TITLE: Quiché Achí Mask
TYPE: face mask
GENERAL REGION: Latin America
SUBREGION: Baja Verapaz
ETHNICITY: Mayan (Achí)
DESCRIPTION: Quiché Achí Mask
CATALOG #: LAGT001
MAKER: Ezequiel Chen Zarpéc (Rabinal, 1950- )
CEREMONY: Xajoj Tun (Rabinal Achí)
MAIN MATERIAL: wood
OTHER MATERIALS: oil-based paint; elastic straps
The Xajoj Tun (Dance of the Drum), also called the Rabinal Achí, is a dance-drama exclusive to Rabinal, Baja Verapaz. It is performed on January 17-26 every year during the patron saint holiday, and represents a story from pre-Catholic Mayan culture. It begins with a blessing on the dancers, masks, and musical instruments, followed by prayer to the ancestors and characters represented to ask for permission to perform the play. Prayers are also made at local churches. The drama is set in the Mayan Kaiyub’ fortress and relates the tale of a K’iché warrior captured and sentenced to death by the royal court. The play begins with the capture of a K’iché warrior (the Quiché Achí, represented by this mask), whose army has invaded Rabinaleb, by the Rabinal Achí. He is taken to the royal court, where he is sentenced to die as a sacrifice to the gods. The Rabinal Achí tells the prisoner he will be spared death if he prostrates himself, but the Quiché Achí refuses. He makes many requests, all of which are granted, but he also asks for 260 days and nights to say farewell to his K’iché homeland. He receives no response, but leaves anyway. When he returns, the Rabinal Achí ties him to a tree, and eagle and jaguar warriors dance around him and throw spears at him until he dies.

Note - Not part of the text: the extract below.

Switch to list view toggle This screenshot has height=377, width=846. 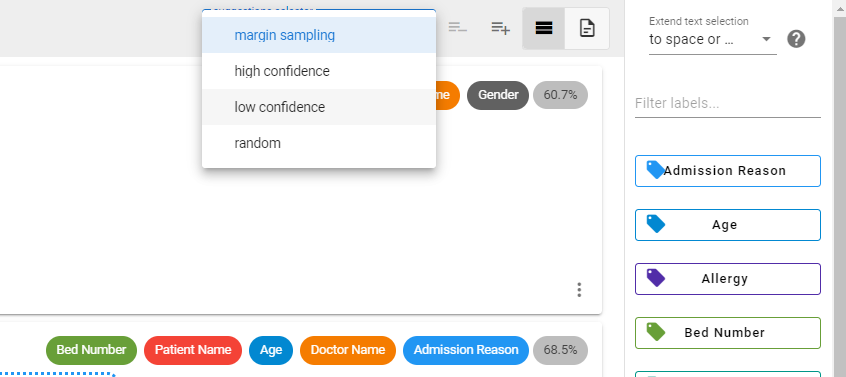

The drama is accompanied by music from two trumpets, a flute, and a wooden drum. In addition, three copper plates are struck at the end of each dialogue. Nine days after the conclusion of the performance, another ceremony is performed at the house of the director, to give thanks.
For more on Guatemalan masks, see Jim Pieper, Guatemala’s Masks and Drama (University of New Mexico Press, 2006).